Of course, physicians like Zebley could take the time to explain to their patients exactly why the test or treatment would not be beneficial and educate them out of their desire. But because of the way our health system is structured, that's often difficult, too.
Take Moore, the doctor from Keysville, Va. She works incredibly hard to spend time with her patients — in fact, she does spend much more time with them than family doctors typically spend with their patients. Still, Moore says, time is limited.
"There is a drive to get people in and out because insurance reimbursement is very difficult," she says. "So even though it is absolutely wonderful to say we could spend 30 minutes with each patient and explain these things fully, sometimes you just don't get to do that in real life."
So doctors will order you tests you don't need. And they will write you prescriptions for pills you probably shouldn't take — which is a huge problem with antibiotics, for example.
And, Zebley says, doctors even do operations, like back surgery, that they probably shouldn't do. They do it, he says, because you want it, have become convinced that you need it, and doctors fear that if they don't give it to you, they'll lose you.
"The orthopedic surgeon would be ill-advised to say, 'Well, I'm not going to do [it],' because the person will go next door to the next surgeon who maybe is a little less ethical who will do it," says Zebley. "Being a hard-ass and always saying, 'No, no, no,' people will go somewhere else. They have a free market."
Patient Behavior And Cost
It's unclear how high patient demands drive up costs in our health care system.
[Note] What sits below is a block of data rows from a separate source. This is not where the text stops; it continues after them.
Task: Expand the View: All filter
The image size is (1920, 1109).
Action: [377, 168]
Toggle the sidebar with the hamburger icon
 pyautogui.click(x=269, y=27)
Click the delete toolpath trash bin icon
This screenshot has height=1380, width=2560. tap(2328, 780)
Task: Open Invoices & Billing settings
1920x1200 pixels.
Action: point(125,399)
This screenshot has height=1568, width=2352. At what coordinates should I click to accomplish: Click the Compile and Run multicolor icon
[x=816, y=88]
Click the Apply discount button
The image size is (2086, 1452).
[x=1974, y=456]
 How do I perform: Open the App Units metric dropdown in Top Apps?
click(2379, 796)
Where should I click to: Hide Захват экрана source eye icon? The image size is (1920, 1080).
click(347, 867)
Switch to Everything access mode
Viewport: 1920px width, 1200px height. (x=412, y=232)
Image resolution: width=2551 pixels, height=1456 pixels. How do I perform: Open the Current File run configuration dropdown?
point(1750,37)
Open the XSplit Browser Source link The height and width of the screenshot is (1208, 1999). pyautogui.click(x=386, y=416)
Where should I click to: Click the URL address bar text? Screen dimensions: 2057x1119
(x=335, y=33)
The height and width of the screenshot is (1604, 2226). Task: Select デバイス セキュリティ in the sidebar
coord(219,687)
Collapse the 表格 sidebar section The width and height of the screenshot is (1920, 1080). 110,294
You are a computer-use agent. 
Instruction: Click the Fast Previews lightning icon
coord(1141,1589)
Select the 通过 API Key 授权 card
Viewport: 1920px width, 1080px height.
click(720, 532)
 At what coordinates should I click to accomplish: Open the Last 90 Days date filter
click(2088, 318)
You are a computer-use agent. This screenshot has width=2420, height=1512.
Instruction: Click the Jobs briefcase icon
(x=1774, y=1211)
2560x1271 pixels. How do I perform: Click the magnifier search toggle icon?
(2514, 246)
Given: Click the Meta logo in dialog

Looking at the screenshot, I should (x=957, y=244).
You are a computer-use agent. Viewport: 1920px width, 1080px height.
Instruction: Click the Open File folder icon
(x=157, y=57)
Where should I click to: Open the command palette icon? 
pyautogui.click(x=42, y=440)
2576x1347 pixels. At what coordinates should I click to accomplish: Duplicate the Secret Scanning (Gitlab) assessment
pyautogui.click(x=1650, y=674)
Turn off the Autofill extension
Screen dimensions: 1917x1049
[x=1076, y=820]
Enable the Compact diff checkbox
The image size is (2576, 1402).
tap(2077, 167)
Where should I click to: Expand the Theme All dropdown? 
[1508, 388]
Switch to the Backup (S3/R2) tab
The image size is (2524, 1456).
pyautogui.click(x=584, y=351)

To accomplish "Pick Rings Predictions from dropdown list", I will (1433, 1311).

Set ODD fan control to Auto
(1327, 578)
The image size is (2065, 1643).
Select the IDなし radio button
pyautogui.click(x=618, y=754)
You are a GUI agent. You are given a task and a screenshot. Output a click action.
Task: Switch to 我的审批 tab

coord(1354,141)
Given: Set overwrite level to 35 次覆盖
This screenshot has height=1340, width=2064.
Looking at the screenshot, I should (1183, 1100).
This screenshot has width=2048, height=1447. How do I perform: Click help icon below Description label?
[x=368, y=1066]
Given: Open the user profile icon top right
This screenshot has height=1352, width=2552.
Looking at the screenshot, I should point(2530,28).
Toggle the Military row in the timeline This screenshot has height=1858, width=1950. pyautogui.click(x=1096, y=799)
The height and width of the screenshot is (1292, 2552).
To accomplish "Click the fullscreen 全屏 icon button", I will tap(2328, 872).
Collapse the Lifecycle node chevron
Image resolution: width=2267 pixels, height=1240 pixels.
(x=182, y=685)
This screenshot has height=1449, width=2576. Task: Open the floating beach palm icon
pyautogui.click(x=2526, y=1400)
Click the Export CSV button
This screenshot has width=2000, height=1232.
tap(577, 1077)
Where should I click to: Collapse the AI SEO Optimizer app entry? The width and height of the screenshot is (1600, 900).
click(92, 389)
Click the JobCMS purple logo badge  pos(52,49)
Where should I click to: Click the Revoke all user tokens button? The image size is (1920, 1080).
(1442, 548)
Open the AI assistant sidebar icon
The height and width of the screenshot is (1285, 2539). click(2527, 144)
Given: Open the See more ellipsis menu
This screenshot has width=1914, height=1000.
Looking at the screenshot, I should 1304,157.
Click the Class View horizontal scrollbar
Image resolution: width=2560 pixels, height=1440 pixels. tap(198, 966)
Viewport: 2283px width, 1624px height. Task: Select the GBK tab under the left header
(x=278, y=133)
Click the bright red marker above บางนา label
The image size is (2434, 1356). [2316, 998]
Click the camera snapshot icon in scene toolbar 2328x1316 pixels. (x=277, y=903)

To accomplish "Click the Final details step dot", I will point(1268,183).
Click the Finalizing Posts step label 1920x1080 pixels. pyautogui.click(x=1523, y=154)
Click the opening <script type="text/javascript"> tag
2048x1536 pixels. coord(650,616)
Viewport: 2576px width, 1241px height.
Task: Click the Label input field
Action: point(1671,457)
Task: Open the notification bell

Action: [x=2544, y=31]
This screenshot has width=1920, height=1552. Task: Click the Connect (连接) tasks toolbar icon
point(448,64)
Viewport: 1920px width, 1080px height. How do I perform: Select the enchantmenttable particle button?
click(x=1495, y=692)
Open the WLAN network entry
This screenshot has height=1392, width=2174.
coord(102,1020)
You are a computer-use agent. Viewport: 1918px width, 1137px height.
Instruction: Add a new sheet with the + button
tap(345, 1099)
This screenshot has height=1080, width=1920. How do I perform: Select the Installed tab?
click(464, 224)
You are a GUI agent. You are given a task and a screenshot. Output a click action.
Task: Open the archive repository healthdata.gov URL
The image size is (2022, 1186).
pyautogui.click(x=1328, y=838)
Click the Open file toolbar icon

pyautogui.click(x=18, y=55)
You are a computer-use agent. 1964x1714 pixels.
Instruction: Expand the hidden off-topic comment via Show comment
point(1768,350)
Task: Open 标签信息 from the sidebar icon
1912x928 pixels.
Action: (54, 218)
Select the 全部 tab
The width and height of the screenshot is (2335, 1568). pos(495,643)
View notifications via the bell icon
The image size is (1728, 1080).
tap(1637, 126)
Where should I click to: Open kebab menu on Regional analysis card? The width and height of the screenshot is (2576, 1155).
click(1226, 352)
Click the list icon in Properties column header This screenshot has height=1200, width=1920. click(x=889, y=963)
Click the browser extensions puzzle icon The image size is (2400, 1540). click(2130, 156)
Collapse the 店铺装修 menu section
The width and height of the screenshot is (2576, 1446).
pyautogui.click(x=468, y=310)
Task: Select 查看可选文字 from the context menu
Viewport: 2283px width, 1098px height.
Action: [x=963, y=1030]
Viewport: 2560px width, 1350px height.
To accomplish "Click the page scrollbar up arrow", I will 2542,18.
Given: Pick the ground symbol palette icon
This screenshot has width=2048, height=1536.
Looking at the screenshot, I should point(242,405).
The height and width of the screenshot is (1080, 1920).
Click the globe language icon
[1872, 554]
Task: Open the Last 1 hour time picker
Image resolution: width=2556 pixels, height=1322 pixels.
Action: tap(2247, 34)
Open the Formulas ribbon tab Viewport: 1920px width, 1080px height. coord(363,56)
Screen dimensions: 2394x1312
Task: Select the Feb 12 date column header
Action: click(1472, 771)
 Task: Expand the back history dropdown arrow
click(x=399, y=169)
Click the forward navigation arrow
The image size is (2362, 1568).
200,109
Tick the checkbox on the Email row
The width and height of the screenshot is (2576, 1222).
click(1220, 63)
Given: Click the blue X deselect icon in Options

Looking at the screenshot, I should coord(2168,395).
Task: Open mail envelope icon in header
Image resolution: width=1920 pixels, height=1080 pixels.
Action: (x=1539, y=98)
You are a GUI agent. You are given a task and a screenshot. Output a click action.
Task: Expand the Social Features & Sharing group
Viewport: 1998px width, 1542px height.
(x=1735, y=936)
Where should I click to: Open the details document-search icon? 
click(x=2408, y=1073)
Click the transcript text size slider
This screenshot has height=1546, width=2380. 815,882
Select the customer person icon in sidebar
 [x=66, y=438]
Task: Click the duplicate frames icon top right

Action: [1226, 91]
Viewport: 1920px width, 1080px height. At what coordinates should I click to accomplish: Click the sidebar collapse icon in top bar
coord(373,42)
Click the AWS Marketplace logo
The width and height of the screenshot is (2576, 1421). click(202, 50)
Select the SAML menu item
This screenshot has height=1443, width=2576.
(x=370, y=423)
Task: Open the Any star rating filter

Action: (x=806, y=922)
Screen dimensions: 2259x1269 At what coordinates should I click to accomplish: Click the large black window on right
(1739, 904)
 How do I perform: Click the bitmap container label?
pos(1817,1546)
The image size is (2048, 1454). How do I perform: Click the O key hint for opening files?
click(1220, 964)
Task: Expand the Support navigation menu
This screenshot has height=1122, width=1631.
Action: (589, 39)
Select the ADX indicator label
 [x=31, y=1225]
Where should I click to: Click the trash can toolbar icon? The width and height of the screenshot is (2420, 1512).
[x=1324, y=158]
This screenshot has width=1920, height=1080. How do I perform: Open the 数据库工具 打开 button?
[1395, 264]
Moore estimates that about 30 percent of the costs in her practice are driven by patient requests.
Moore is not necessarily proud of this number. For her, at least some portion of it is an indication of her own inability to communicate adequately with the patients that she cares so much about. But she says there's not much she can do. She is, she says, truly overwhelmed by the demands of insurance paperwork.
"Sometimes you have to request a form just to get the correct form — you do. You have to fill out a form stating the preauthorization form that you need."
Moore says she stays at her office late into the night, trying to complete paperwork so that she is able to spend enough time with her patients during the day — enough time to explain why this test is probably not necessary, why that pill wouldn't be a good idea. And her children, she says, pay the price.
If you ask Moore if she would rather have an old-fashioned, passive and pliant patient or a new, demanding and modern one, she really has to think about it.
"It depends on the phase of the moon," she says. "Passive is much easier to treat. But I do like an educated patient who's willing to read about their health issues. So I guess I'd like someone in the middle."
Zebley feels similarly. He'd rather have a modern patient. The idea that patients need to be "wise, intelligent, informed consumers," is great, Zebley says. But he also says he knows full well how our new conception of what it means to be a patient costs society. "It leads to a lot of overuse of services."